**READING PASSAGE:**
Will Storr
The Status Game had been on the list for a long while before I managed to get to it. Though there were a few perspectives that I had already read about in other books, most notably Joseph Henrich’s The WEIRDest People in the World, and to some extent Wanting by Luke Bergis, I found the overall narrative compelling and insightful.
In The Status Game, Will Storr explores the deep-rooted human drive for status, which has existed since our hunter-gatherer days, and makes a case for how it is one of the fundamental motivators of human behaviour, and how status-seeking influences everything from our personal health, happiness and identities to cultural and societal structures.
Pretty much everything of consequence in civilisation – from art and innovation to cults and genocides, has a link to status. The Status Game is structured around the different ways in which status is pursued and how this pursuit shapes human psychology, history, and social dynamics.
Storr begins by outlining how status is an intrinsic part of human nature, explaining that our brains are wired to detect and respond to hierarchical structures. He describes status as not just a desire but a need because it is closely linked to survival and social belonging. Back in the Stone Age, higher status meant access to better mates, more food and greater safety for the self and offspring. That hasn’t changed much, so we’re driven to connection and ranking – to be accepted into groups, and win status within them. What has changed is the amount and variety of status games we play – politics, offices, sports fandom, fashion, race, gender, nationalism and so on.
The great stretching of the game began when we moved from campsites to settled farming and herding communities. We now have games we play throughout our lives, often unconsciously, to gain respect, admiration, or influence within groups. Status is in a way a ‘dark pattern’ that fuels the story our brains tell us. Our status games are embedded in our perception and we experience reality through them. Even the morals we abide by are a component of our status game. We are thus the sum of the games we play.
The Status Game then goes into the three primary types of status games that humans play. Dominance games – rooted in power and coercion, dominance-based status is often associated with aggression, violence, and force. Historically, this has been the primary way early human societies established hierarchies, but it continues to manifest in modern settings, from politics to corporate power struggles. Virtue games revolve around moral superiority and ethical standing. Storr explains how religious, ideological, and activist movements often rely on virtue-based status, where individuals or groups seek recognition for their righteousness or adherence to a set of moral principles. Cancel culture, social media outrage, and ideological purity tests are modern manifestations of this game. Success games are focused on competence and achievement, this game rewards people for skills, intelligence, or accomplishments. Scientists, artists, and entrepreneurs typically seek status through this avenue, gaining prestige by excelling in their respective fields.

**INFORMATION SHOWN:**
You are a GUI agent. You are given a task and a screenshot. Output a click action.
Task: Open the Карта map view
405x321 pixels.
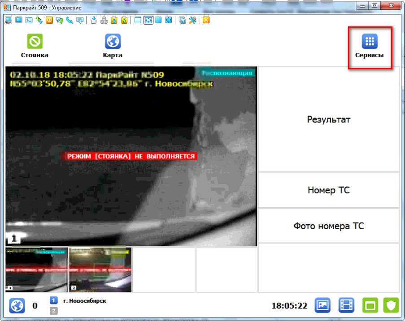(113, 47)
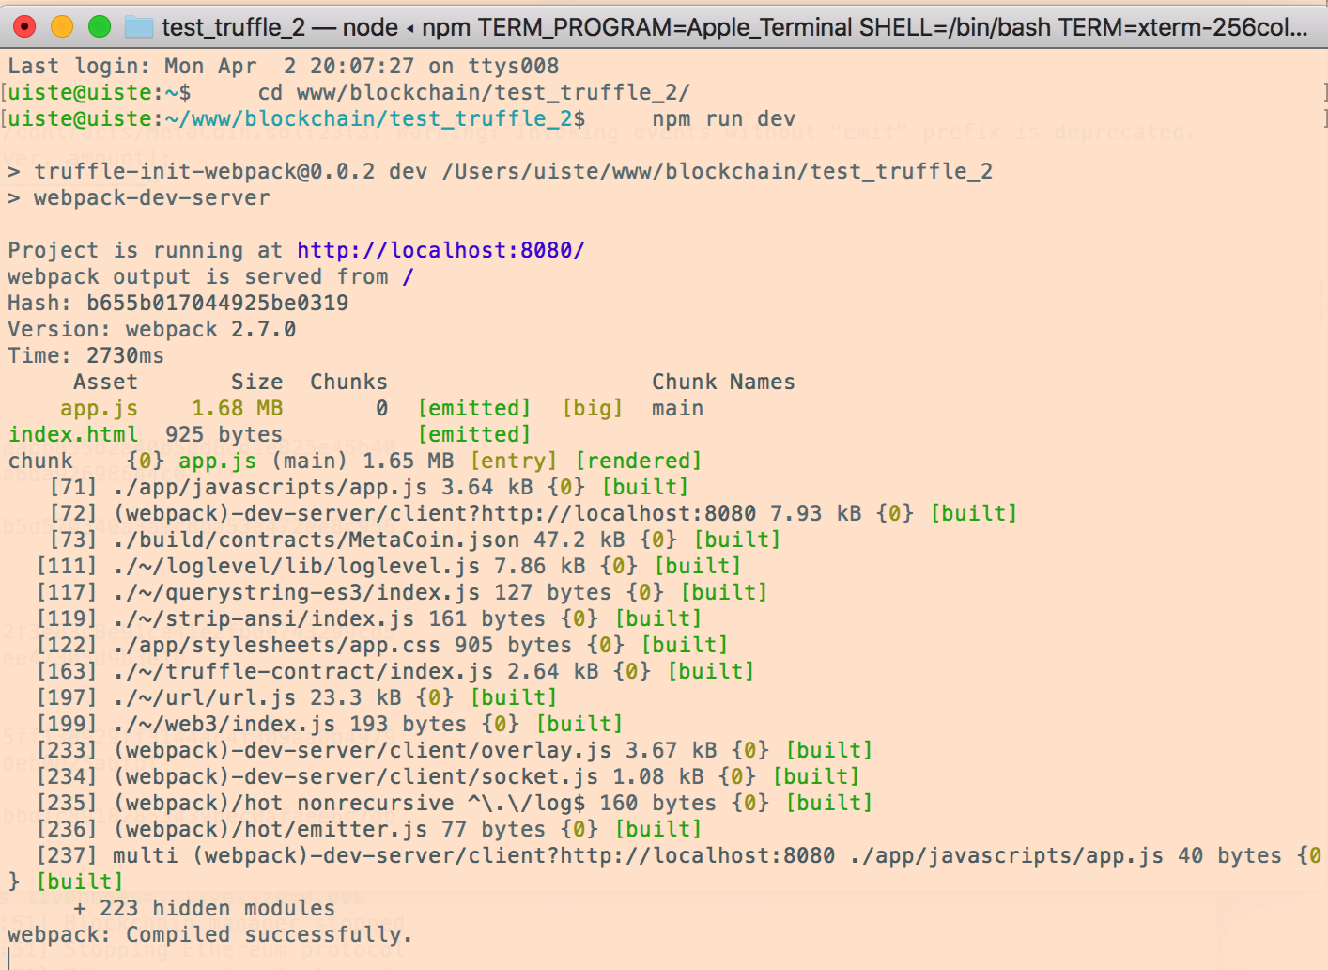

**TASKS:**
[A] List the examples of status games that the book review names when it describes the greater amount and variety of games we play today.
[B] Rewrite the part of the book review that begins at the words "In The Status" and stops after "and social dynamics.", changing "Pretty much" to "Nearly".

**ANSWERS TO THE EXERCISES:**
[A] Politics, offices, sports fandom, fashion, race, gender, nationalism

[B]
In The Status Game, Will Storr explores the deep-rooted human drive for status, which has existed since our hunter-gatherer days, and makes a case for how it is one of the fundamental motivators of human behaviour, and how status-seeking influences everything from our personal health, happiness and identities to cultural and societal structures.
Nearly everything of consequence in civilisation – from art and innovation to cults and genocides, has a link to status. The Status Game is structured around the different ways in which status is pursued and how this pursuit shapes human psychology, history, and social dynamics.